> _Aim of the task_
Only the number is needed: how many lines in the entries below contain the string "agent"?

*** Records ***

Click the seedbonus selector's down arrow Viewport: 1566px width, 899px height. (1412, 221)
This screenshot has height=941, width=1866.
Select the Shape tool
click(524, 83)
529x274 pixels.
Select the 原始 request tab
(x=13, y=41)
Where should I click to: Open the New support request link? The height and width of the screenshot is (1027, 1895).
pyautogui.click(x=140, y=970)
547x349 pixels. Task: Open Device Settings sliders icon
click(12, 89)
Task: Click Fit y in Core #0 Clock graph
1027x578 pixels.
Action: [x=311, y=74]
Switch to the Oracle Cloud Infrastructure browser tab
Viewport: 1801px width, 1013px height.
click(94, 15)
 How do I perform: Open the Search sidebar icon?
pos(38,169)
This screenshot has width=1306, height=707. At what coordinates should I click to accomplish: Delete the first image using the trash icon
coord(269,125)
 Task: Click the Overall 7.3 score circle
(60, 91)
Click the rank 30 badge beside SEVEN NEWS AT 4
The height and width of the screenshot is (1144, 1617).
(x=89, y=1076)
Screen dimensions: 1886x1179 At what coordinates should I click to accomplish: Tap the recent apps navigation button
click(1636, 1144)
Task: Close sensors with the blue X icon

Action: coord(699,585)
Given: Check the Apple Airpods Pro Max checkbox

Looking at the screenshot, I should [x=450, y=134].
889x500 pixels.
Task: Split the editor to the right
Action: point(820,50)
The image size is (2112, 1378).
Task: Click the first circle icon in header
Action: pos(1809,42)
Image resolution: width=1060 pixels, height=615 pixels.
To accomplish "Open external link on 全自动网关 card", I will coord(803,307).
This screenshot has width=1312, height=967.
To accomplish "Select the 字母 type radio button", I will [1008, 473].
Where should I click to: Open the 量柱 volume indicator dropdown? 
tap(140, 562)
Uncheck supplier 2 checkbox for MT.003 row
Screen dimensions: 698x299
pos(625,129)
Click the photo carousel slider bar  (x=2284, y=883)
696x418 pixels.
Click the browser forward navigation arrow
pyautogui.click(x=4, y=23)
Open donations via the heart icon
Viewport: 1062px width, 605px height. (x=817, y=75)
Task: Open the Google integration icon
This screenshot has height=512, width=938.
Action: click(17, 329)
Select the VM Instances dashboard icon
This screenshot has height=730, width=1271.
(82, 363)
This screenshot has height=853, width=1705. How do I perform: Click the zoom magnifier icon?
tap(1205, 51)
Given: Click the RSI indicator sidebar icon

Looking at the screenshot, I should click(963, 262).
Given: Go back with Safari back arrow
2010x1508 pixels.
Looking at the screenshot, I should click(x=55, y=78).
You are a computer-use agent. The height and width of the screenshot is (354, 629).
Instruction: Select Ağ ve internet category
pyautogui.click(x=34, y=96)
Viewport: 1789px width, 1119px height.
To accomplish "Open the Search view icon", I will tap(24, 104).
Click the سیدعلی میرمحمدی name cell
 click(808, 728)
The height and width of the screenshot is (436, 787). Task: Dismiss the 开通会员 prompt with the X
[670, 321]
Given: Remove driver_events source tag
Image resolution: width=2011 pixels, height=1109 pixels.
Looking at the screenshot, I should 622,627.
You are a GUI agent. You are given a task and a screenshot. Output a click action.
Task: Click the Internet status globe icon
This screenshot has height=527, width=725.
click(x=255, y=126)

*** End of Records ***

> _Response to the exercise_
2